Sony / 110 Minutes / 2012 / Rated R / Street Date: June 26, 2012
On paper, the 2012 reboot of 21 Jump Street appears nightmarish, like yet another extinct Hollywood property getting the Frankenstein treatment from Hollywood (in lieu of actually coming up with something unique). But there's a reason this Channing Tatum/Jonah Hill comedy raked in as much many as it did earlier this year (almost $200 million worldwide) - 21 Jump Street is sweet, dopey fun across the board.
It's cheeky, but not so much that its winking pop culture whimsy becomes groan-inducing, and even as a super-postmodern affair, the film is somehow able to have a certain organic quality that enlivens what might have been just another movie-within-a-movie meta perspective. 21 Jump Street isn't perhaps all that accomplished of a movie as far as line-by-line aesthetic quality is concerned, but the movie delivers on the goofy irreverence it promises with wonderful frequency.
We all know how the song goes: Greg (Tatum) and Morton (Hill) weren't exactly perfect specimens in high school - Greg was the dumb-shit jock, Morton the creepy nerd with a heart of gold - but their talents within the police department send them back that way: these two are so undernourished in their police department that the only case they seem even somewhat qualified for is an undercover job that sends them both back to a high school in order to track down a drug called HFS that is making the rounds.
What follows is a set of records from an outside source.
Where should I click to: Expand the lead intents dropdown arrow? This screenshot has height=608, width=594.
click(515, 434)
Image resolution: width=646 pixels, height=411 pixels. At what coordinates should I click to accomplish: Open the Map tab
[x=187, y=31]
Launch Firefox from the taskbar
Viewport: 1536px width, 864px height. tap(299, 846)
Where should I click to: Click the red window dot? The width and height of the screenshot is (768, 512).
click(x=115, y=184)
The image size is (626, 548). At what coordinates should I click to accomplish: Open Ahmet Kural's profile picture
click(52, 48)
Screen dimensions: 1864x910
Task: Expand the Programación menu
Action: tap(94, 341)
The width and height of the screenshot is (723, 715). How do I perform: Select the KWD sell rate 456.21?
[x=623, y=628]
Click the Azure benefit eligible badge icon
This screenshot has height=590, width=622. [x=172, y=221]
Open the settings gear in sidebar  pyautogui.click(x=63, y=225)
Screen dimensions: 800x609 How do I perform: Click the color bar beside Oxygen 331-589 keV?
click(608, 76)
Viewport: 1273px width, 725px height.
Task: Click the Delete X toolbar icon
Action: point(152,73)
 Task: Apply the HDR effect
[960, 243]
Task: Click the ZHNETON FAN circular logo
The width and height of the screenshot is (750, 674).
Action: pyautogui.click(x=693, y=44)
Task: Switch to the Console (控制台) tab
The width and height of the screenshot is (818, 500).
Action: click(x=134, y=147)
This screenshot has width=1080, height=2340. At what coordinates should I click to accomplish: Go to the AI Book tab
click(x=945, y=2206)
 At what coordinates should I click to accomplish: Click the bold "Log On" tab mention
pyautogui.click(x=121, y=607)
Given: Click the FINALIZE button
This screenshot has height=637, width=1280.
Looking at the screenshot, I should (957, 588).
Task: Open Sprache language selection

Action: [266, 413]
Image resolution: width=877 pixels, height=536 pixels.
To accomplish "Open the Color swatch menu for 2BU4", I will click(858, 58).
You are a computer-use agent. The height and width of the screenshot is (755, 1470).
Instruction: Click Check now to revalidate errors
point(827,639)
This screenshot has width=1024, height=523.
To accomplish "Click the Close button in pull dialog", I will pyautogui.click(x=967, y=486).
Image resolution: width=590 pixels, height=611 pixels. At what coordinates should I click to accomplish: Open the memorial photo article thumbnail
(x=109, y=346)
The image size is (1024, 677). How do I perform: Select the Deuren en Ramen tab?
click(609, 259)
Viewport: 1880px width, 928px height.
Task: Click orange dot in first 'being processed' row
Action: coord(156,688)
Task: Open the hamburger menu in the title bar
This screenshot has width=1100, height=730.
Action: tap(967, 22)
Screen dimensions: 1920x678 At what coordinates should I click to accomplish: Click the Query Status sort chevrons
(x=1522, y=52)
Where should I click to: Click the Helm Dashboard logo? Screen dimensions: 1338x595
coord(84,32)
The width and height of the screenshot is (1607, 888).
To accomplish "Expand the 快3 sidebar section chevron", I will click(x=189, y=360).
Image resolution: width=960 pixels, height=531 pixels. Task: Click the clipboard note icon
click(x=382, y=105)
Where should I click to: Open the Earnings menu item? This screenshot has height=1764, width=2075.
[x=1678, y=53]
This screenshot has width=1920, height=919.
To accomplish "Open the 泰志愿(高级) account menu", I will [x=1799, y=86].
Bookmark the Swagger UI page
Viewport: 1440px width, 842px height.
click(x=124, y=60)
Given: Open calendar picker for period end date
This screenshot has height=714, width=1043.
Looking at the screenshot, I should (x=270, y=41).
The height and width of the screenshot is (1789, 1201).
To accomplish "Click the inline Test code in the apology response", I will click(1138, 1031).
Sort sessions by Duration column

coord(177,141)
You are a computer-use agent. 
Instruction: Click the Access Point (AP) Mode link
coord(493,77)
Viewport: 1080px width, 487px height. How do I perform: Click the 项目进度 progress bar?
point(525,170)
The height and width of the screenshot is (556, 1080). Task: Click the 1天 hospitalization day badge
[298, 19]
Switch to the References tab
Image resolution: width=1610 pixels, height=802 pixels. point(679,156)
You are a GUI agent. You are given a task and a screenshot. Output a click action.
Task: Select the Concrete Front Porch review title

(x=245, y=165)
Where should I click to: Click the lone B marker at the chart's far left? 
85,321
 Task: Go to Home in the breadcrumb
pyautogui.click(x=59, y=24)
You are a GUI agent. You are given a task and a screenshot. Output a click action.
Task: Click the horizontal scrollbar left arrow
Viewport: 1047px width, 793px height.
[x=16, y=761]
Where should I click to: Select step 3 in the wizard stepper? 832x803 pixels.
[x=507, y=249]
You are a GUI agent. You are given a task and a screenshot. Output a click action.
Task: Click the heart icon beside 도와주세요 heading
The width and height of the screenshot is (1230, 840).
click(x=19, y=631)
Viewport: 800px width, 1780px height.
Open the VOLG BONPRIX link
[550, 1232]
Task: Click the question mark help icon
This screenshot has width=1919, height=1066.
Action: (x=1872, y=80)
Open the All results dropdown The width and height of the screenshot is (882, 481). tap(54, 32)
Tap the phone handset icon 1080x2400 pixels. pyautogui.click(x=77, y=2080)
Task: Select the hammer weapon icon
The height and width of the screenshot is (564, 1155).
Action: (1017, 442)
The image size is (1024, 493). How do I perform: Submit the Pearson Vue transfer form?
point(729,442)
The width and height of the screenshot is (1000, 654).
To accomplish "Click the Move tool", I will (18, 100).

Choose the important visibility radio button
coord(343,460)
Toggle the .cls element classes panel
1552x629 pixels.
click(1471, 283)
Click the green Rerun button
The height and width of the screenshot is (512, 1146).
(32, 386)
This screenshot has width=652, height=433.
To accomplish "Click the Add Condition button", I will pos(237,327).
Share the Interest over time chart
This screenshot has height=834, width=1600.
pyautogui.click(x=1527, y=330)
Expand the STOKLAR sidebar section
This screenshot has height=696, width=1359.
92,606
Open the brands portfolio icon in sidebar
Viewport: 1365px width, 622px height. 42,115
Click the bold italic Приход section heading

21 Jump Street's self-deprecating charms absolutely outweigh its well-worn narrative familiarity. Like last year's Take Me Home Tonight, there are retro charms to be mined here, but there's more to the program than 80s-nostalgia retread: 21 Jump Street doesn't aim particularly high as a film, but it nevertheless accomplishes its noble intention of delivering laughs, a surprisingly sturdy cop story, and a double-jolt of charisma from its leads that make it all but hilariously irresistible.